1987 - Present
It's only appropriate that I offer a very small introduction to the Larry series here. It is one of those games that 'changed the world' as far as content and delivery goes and we should thank the visionaries at Sierra for this.
Sometime during 1986, Al was finishing up on King's Quest III - the popular fairytale adventure series by Roberta Williams - and together with Ken Williams concluded that the market needed more adult orientated games. I guess looking back most games of the time could haven been labeled a bit twee! Ken suggested to Al that he take an old Applesoft BASIC text-only adventure called Softporn and update it to use Sierra's very successful AGI engine. It must have been a different culture back then... programmer/designer Al easily persuaded Ken to allow some 'much-required' improvements to the concept and so Larry Laffer was born. The rest, as they say, is history!
Al said of Softporn that the puzzles were sound and so they were carried over complete. He does however concede that the action of giving whiskey to the drunk in exchange for a remote control should have been modified. Perfectionist? Nah, just Al! He also turned the whole Softporn concept upside down and set about making fun of the main character - Larry. Consequently, Larry was kitted out with a leisure suit, a great hair do and a wonderful personality!
Being a Jazz performer, Al had no problem writing the perfect tune for Larry. In a short 20 minutes taking inspiration from listening to a broadcast of "Alexander's Ragtime Band" celebrating Irving Berlin's 99th birthday, the unforgettable theme tune to Larry was born. It has subsequently been tweaked and refined but the structure is as it was back then! For the game's visuals, Ken allowed Mark Crowe (of Space Quest fame) to work on Larry 1 for a short (even by standards back then) 4 weeks. Everything you see was done by Mark - nice one! Around three months from start to finish, the first installment of Larry was complete.
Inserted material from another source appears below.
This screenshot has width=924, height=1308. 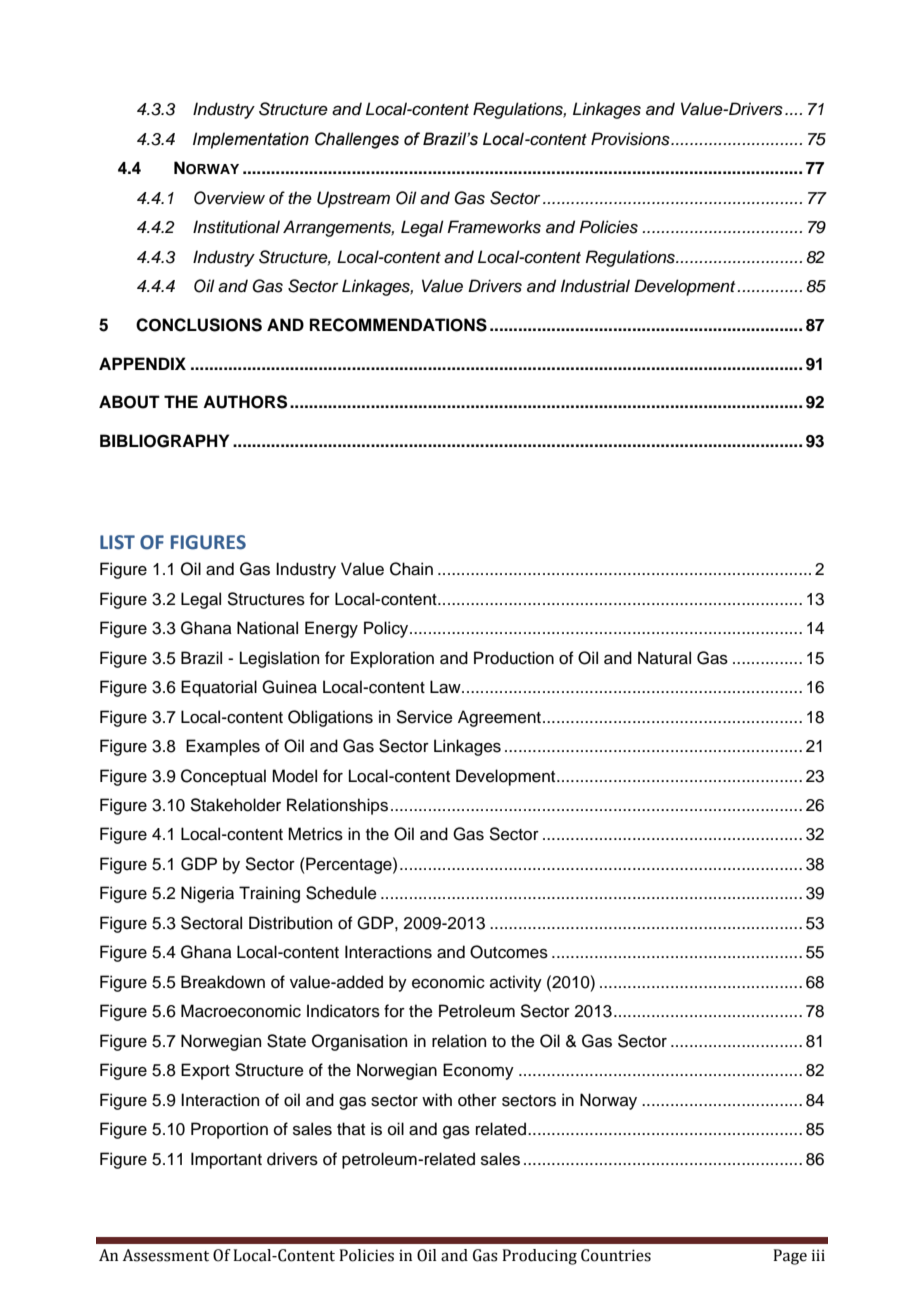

As this was the first child 'unfriendly' game so far produced, Al wasn't sure of how it would go down and suggested an external group test the game. Ken agreed and the then-popular Compuserve online system was used to invite beta testers - a first for the company. Two months of testing, many refinements, fixes and modifications later, Larry finally hit the shelves.
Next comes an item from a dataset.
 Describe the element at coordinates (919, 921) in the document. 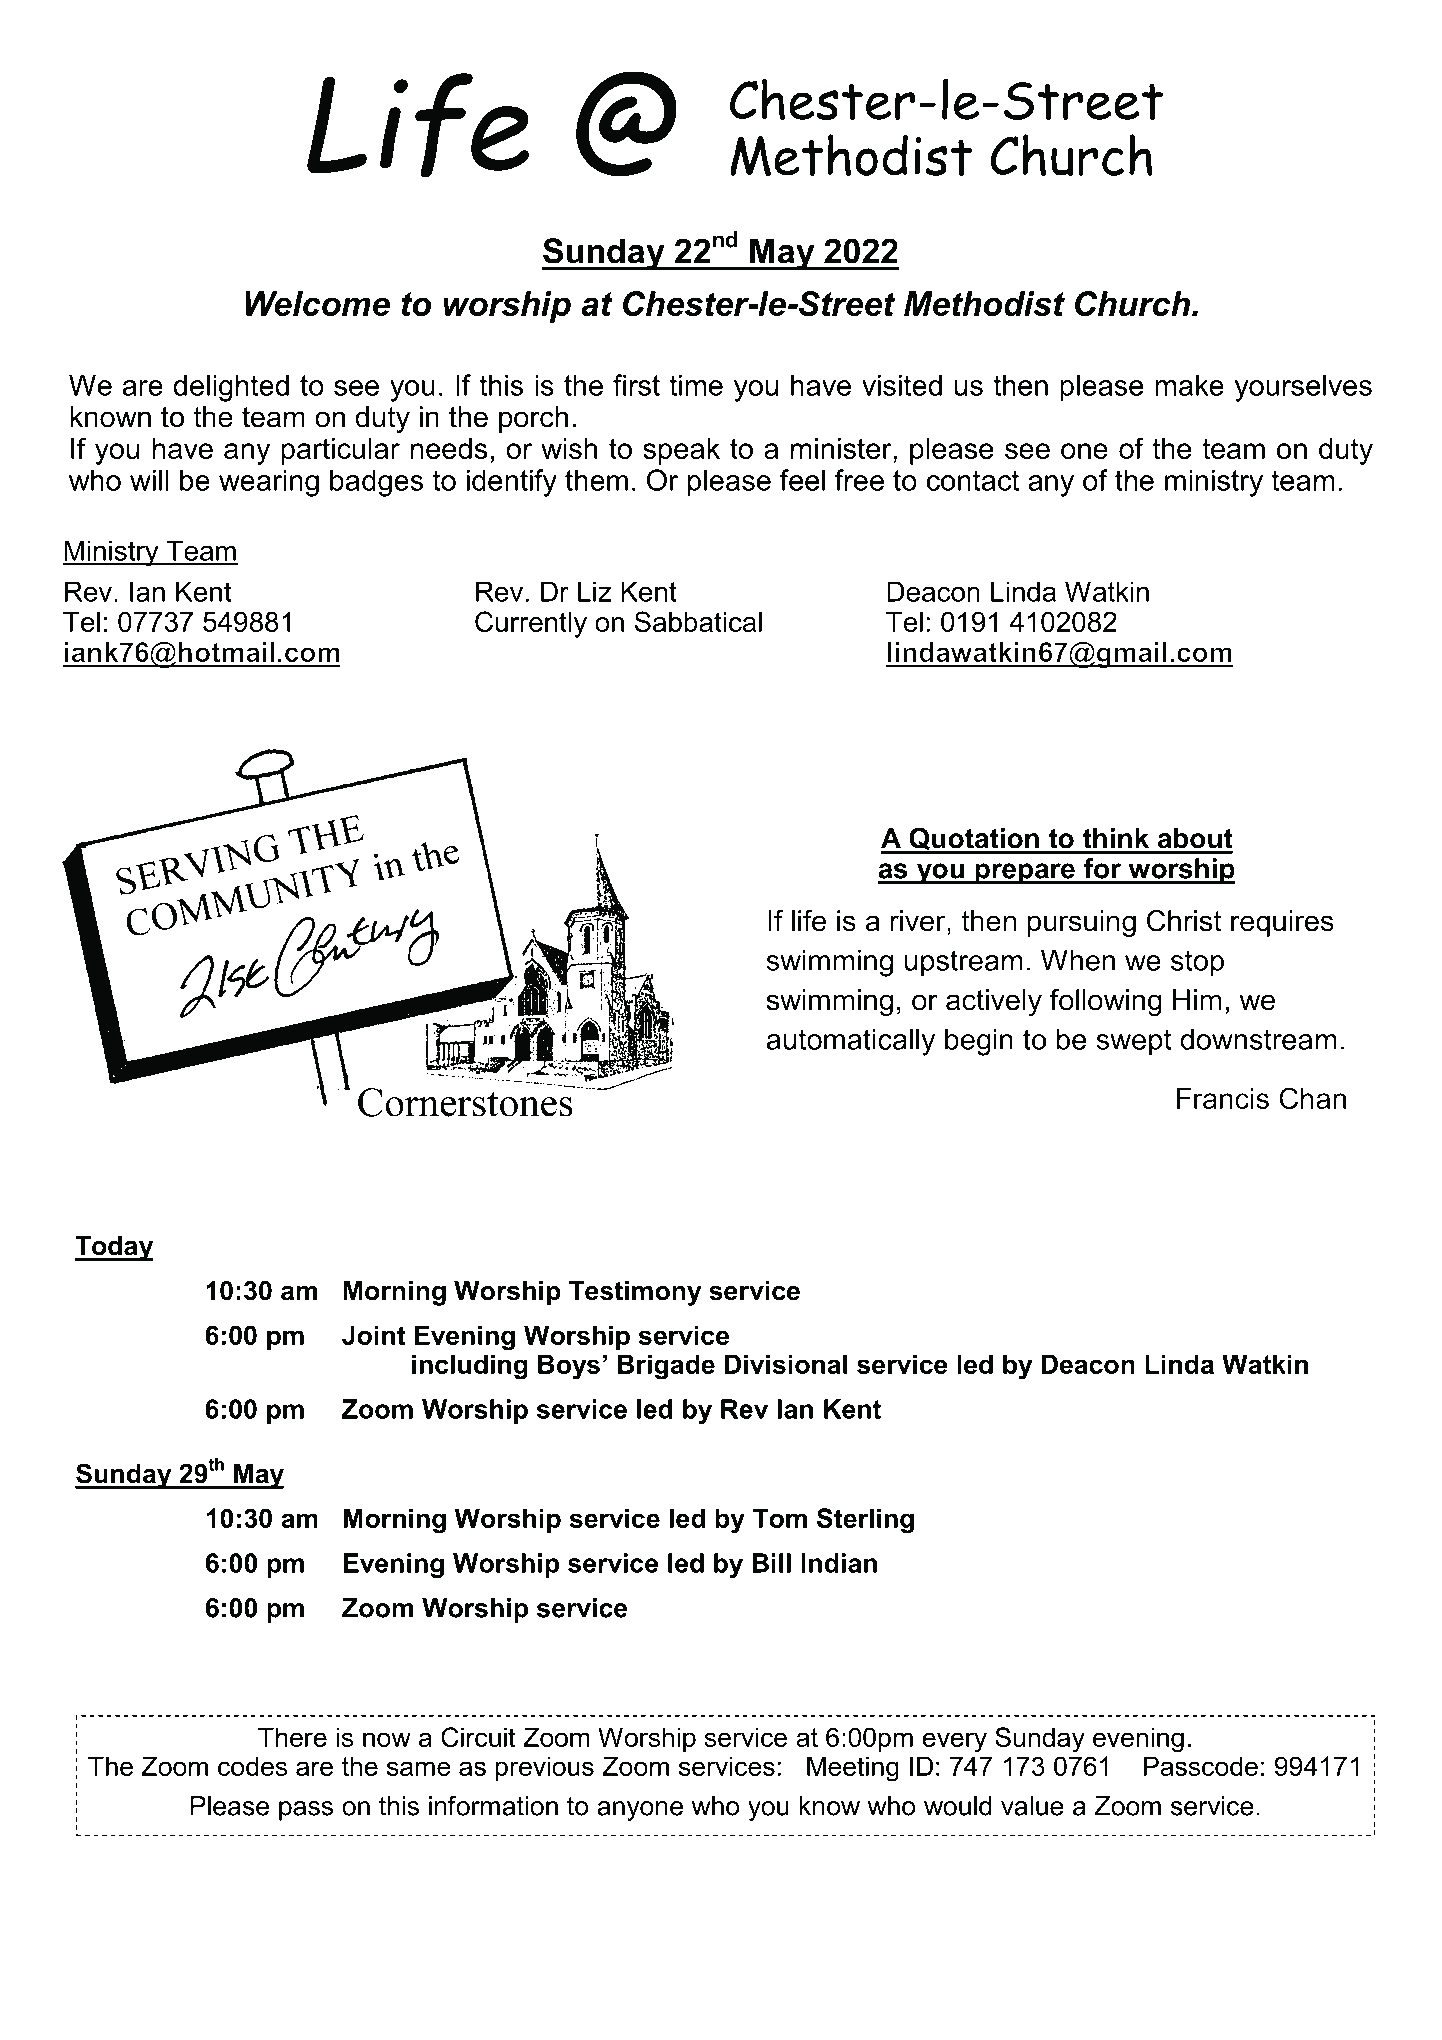

I see `river` at that location.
Although Larry 1 went on to critical acclaim, it's initial sales were extremely poor - only 4000 copies left the store shelves in the space of a month. Al was left considering his future and when a programming slot came up on Police Quest 1 he jumped at it. No-one at Sierra need have worried though... Larry 1 kept selling ... and selling! Maybe the market wasn't quite ready to accept the adult nature of the game but positive word of mouth soon spread. The title even picked up the "Best Adventure/Fantasy Role-Playing Game" award by the Software Publishers Association in 1987. Although the story is largely positive, there was considerable opposition to the game - a bill was put forward banning all adult content from games and some stores even refused to stock the title!
The figures presented are sales estimates for English language copies sold on the PC platform only. Obviously this excludes the many localised versions and platforms such as the MAC and Atari.